**** RECORDS TO USE ****

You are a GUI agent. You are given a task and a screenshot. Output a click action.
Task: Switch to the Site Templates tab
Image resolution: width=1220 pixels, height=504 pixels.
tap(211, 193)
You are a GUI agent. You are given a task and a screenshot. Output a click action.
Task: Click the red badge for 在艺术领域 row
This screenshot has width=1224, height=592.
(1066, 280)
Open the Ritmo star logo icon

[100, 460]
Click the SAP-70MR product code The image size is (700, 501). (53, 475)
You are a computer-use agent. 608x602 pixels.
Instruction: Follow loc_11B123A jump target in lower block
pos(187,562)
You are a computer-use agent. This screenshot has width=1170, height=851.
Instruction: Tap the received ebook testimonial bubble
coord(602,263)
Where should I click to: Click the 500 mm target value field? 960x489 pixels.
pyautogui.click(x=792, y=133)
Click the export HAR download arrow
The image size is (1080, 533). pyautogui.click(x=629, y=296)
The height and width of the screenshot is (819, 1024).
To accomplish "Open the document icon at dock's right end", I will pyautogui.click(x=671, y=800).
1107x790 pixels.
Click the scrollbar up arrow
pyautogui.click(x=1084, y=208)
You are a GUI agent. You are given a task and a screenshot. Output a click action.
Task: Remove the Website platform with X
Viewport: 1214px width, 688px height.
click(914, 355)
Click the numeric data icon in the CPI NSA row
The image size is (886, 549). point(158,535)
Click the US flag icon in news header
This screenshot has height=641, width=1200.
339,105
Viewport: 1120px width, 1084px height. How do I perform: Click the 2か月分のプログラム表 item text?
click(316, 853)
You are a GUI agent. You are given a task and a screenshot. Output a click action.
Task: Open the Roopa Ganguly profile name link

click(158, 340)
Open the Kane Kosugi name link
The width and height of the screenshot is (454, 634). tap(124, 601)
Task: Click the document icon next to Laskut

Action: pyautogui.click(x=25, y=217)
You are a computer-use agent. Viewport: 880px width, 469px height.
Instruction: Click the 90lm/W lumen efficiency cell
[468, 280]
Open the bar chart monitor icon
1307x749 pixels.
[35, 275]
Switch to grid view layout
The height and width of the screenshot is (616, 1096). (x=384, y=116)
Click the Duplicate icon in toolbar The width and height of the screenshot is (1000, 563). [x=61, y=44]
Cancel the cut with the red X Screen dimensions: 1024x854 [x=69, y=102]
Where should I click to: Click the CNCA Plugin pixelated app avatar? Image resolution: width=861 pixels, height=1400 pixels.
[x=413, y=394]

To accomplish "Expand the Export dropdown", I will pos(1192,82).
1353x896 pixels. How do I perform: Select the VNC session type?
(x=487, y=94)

****

[INSTRUCTIONS FOR THE TASK]: Reproduce the lines of the entries above from the one with "Switch to grid view layout" to the one with "Cancel the cut", both included, exactly and without any other line.

[SOLUTION]:
Switch to grid view layout
The height and width of the screenshot is (616, 1096). (x=384, y=116)
Click the Duplicate icon in toolbar The width and height of the screenshot is (1000, 563). [x=61, y=44]
Cancel the cut with the red X Screen dimensions: 1024x854 [x=69, y=102]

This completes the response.